How diesel engines work

In mechanical terms, the internal construction of a diesel engine is similar to its gasoline counterpart-components such as pistons, connecting rods and a crankshaft are present in both. Like a gasoline engine, a diesel engine may operate on a four – stroke cycle (similar to the gasoline unit’s Otto cycle), or a two-stroke cycle, albeit with significant dissimilarity to the gasoline equivalent. In both cases, the principal differences lie in the handling of air and fuel, and the method of ignition.

A diesel engine relies upon compression ignition to burn its fuel, instead of the spark plug used in a gasoline engine. If air is compressed to a high degree, its temperature will increase to a point where fuel will burn upon contact. This principle is used in both four-stroke and two-stroke diesel engines to produce power.

Unlike a gasoline engine, which draws an air/fuel mixture into the cylinder during the intake stroke, the diesel aspirates air alone. Following intake, the cylinder is sealed and the air charge is highly compressed to heat it to the temperature required for ignition. Whereas a gasoline engine’s compression ratio is rarely greater than 11:1 to avoid damaging preignition, a diesel’s compression ratio is usually between 16:1 and 25:1 this extremely high level of compression causes the air temperature to increase to 700 to 900 degrees Celsius (1300 to 1650 degrees Fahrenheit). If a piece of steel were to be heated to that level it would glow cherry red.

As the piston approaches top dead center (TDC), fuel oil is injected into the cylinder at high pressure, causing the fuel charge to be atomized. Owing to the high air temperature in the cylinder, ignition instantly occurs, causing a rapid and considerable increase in cylinder temperature and pressure (generating the characteristic Diesel “knock”). The piston is driven downward with great force, pushing on the connecting rod and turning the crankshaft.

When the piston nears bottom dead center the spent combustion gases are expelled from the cylinder to prepare for the next cycle. In any cases, the exhaust gases will be used to drive a turbocharger, which will increase the volume of the intake air charge, resulting in cleaner combustion and greater efficiency.

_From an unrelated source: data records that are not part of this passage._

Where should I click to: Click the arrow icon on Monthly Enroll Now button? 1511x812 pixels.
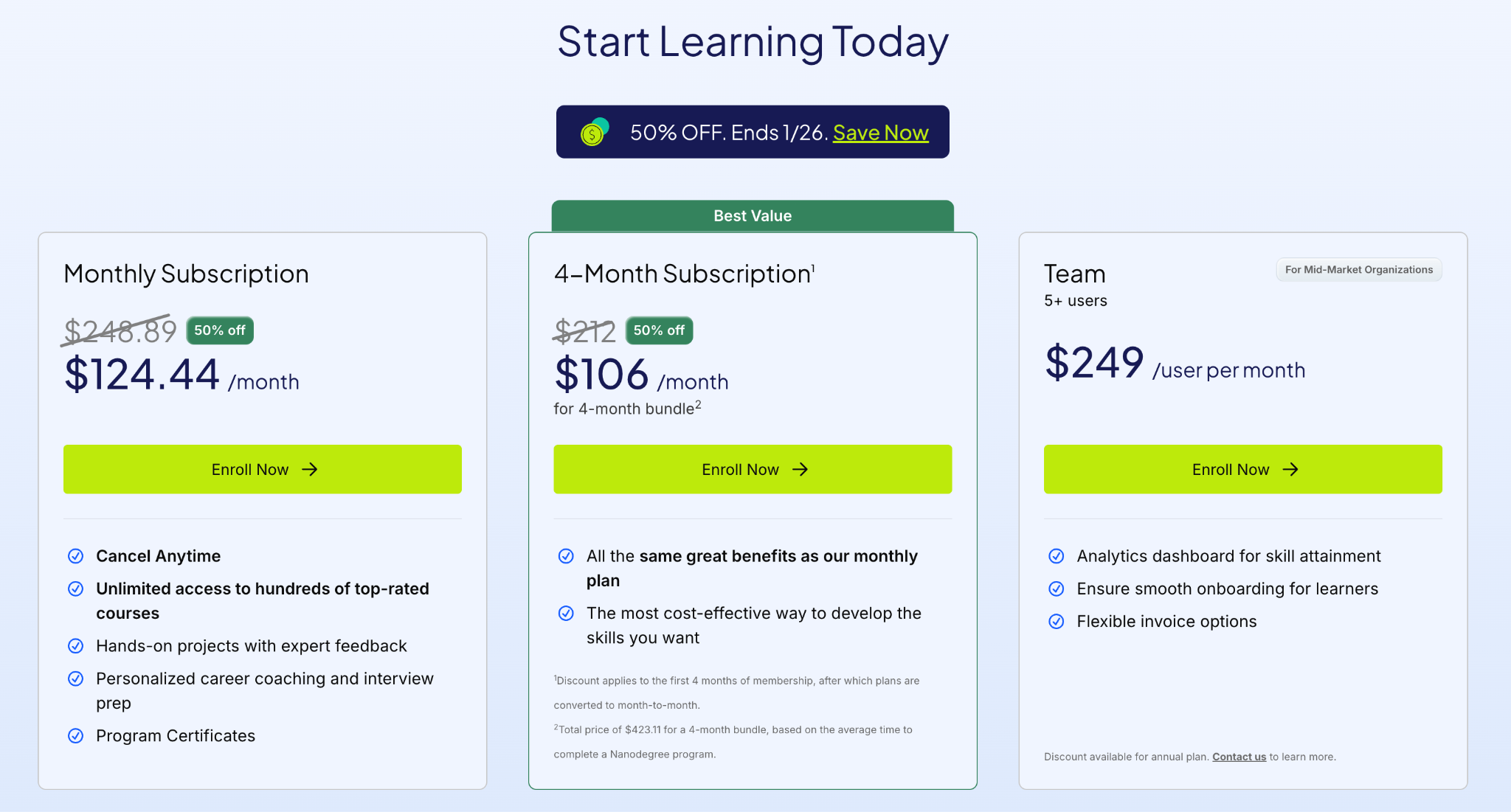tap(311, 469)
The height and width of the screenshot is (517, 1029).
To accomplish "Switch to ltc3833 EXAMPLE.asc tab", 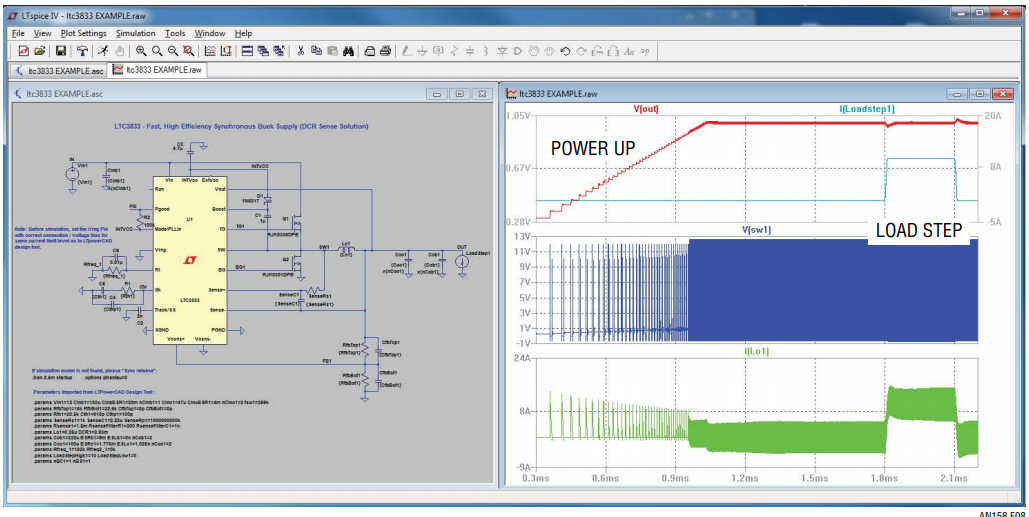I will pos(59,70).
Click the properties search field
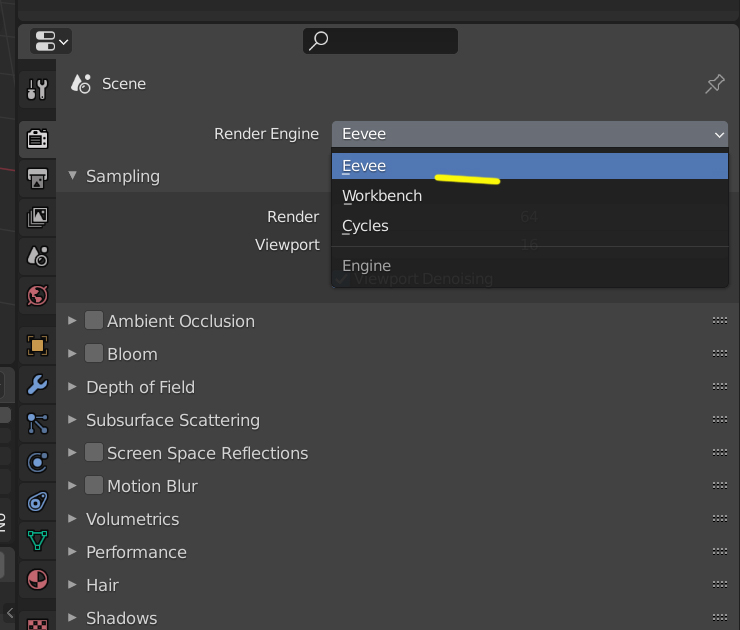The height and width of the screenshot is (630, 740). (x=380, y=41)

The above sequence generally describes how a diesel operates. However, there are striking differences between the four – stroke and two –stroke versions:



Fuel Injection in Diesel Engines

Earl fuel injection systems

The modern diesel engine is a combination of two inventors’ creations. In all major aspects, it holds true to Rudolf Diesel’s original design, that of igniting fuel by compression at an extremely high pressure within the cylinder. However, nearly all present – day diesel engines use the so – called solid injection system invented by Herbert Akroyd Stuart for his hot bulb enine (a compression – ignition engine that precedes the diesel engine and operates slightly differently). Solid injection raises the fuel to extreme pressures by mechanical pumps and delivers it to the combustion chamber by pressure – activated injectors in an almost solid – state jet.

Diesel’s original engine injected fuel with the assistance of compressed air, which atomized the fuel and forced it into the engine through a nozzle (a similar principle to an aerosol spray). This is called an air-blast injection. The size of the gas compressor needed to power such a system made early diesel engines very heavy and large for their power outputs, and the need to drive a compressor lowered power outputs, and the need to drive a compressor lowered power output even more. Early marine diesels often had smaller auxiliary engines whose sole purpose was to drive the compressors to supply air to the main engine’s injector system. Such a system was too bulky and inefficient to be used for road- going automotive vehicles.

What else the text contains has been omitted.